TEXT:
In most cases, staff must have a Welfare at Time of Killing (WATOK) qualification, and the BPC has warned there is not enough time to train up a UK-based workforce before this Christmas.


Most travellers to the UK from around the world have to self-isolate for 14 days upon arrival.

But there are some exemptions, including for seasonal horticulture workers, who can start work on a designated farm but must not leave it for the first two weeks after their arrival in the UK.

That exemption does not appear to apply to the turkey sector.

British Christmas

The BPC’s chief executive, Richard Griffiths, said: “The seasonal turkey sector is vital to delivering the Great British Christmas and it cannot survive without access to non-UK labour.

“If the sector cannot bring in trained workers from outside the UK asap, then the level and quality of production will be significantly compromised.

“Government must ensure that British poultry meat, and the quality it represents, stays affordable and available for all.

“Losing control of how we feed ourselves as a nation would penalise British food producers at a time when we should be taking matters of food security into our own hands.”

A Defra spokesman said: “We recognise and appreciate our dedicated farmers who continue to work tirelessly during this challenging time to keep our nation fed. 

“We are working with industry to assess needs and ensure a steady supply of British turkeys as we approach Christmas.”

TASKS TO PERFORM:
[A] From the turkey workforce article, extract the stretch from "Most travellers to" through "arrival in the UK.".
[B] Put the stretch of the listing from the line containing "Task: Select the rectangle shape tool" through the end of the listing into a Markdown table with the columns Row and Content, skipping blank lines. Leave the pictures out.

PROVIDED DATA:
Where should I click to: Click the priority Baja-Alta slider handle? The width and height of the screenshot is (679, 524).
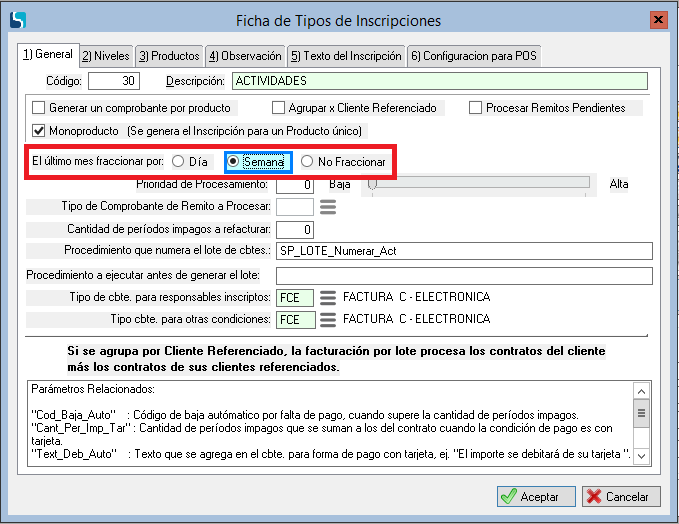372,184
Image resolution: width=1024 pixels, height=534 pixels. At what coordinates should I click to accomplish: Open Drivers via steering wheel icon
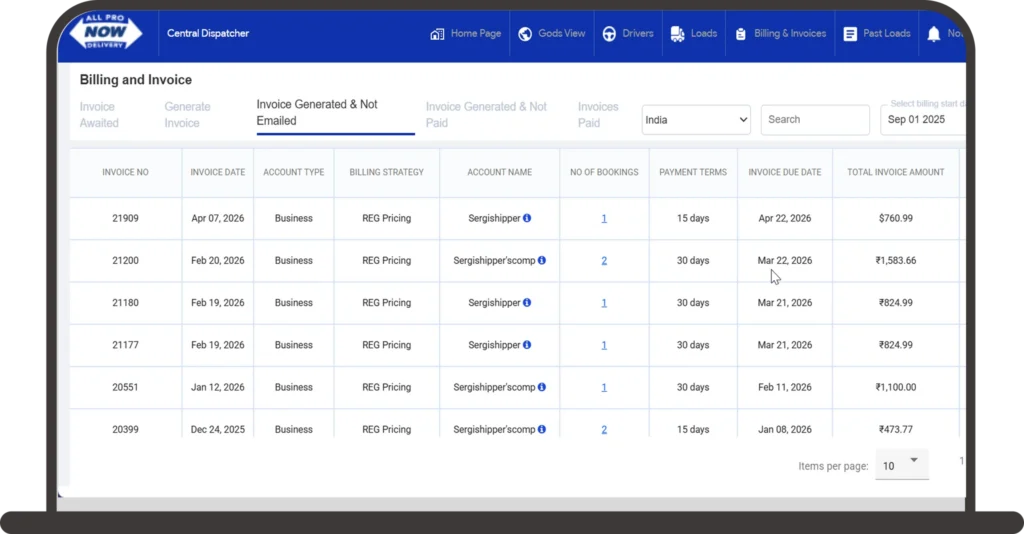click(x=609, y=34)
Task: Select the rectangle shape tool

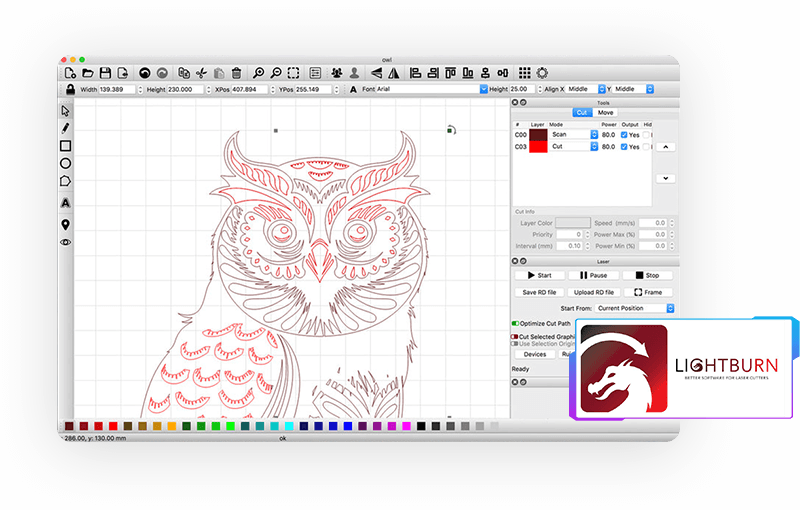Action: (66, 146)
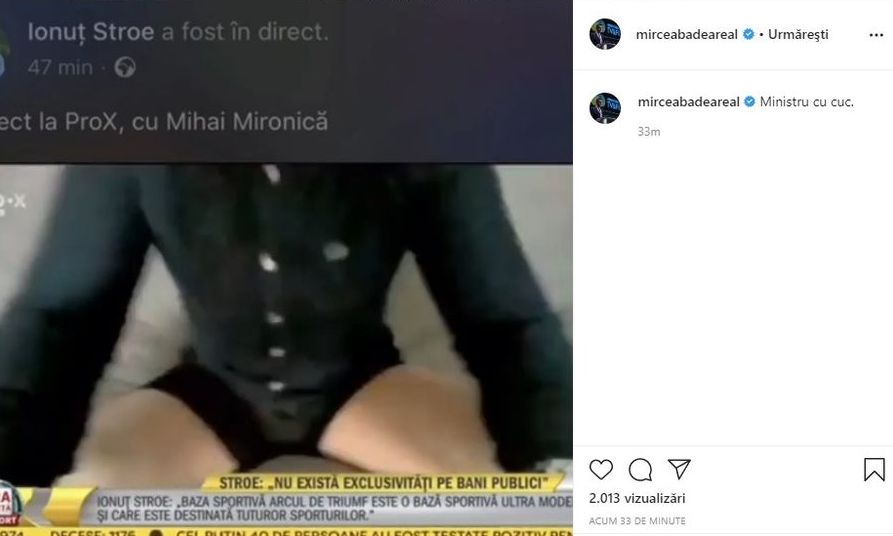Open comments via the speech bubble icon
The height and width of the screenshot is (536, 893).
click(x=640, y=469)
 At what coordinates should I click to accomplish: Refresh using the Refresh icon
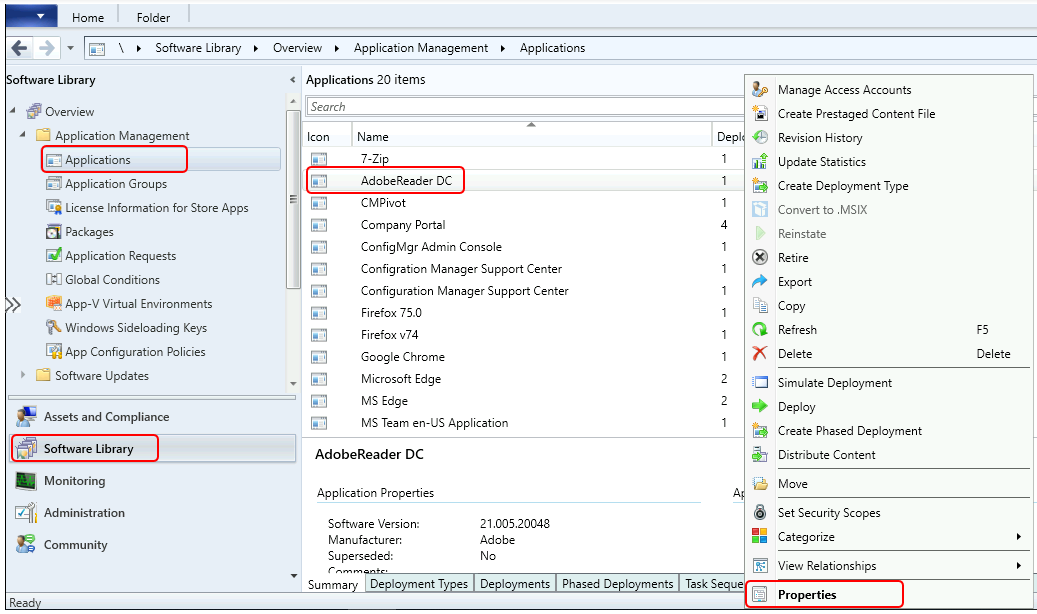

TASK RESULTS:
[A]
Most travellers to the UK from around the world have to self-isolate for 14 days upon arrival.

But there are some exemptions, including for seasonal horticulture workers, who can start work on a designated farm but must not leave it for the first two weeks after their arrival in the UK.

[B]
| Row | Content |
|---|---|
| 1 | Task: Select the rectangle shape tool |
| 2 | Action: (66, 146) |
| 3 | Open comments via the speech bubble icon |
| 4 | The height and width of the screenshot is (536, 893). |
| 5 | click(x=640, y=469) |
| 6 |  At what coordinates should I click to accomplish: Refresh using the Refresh icon |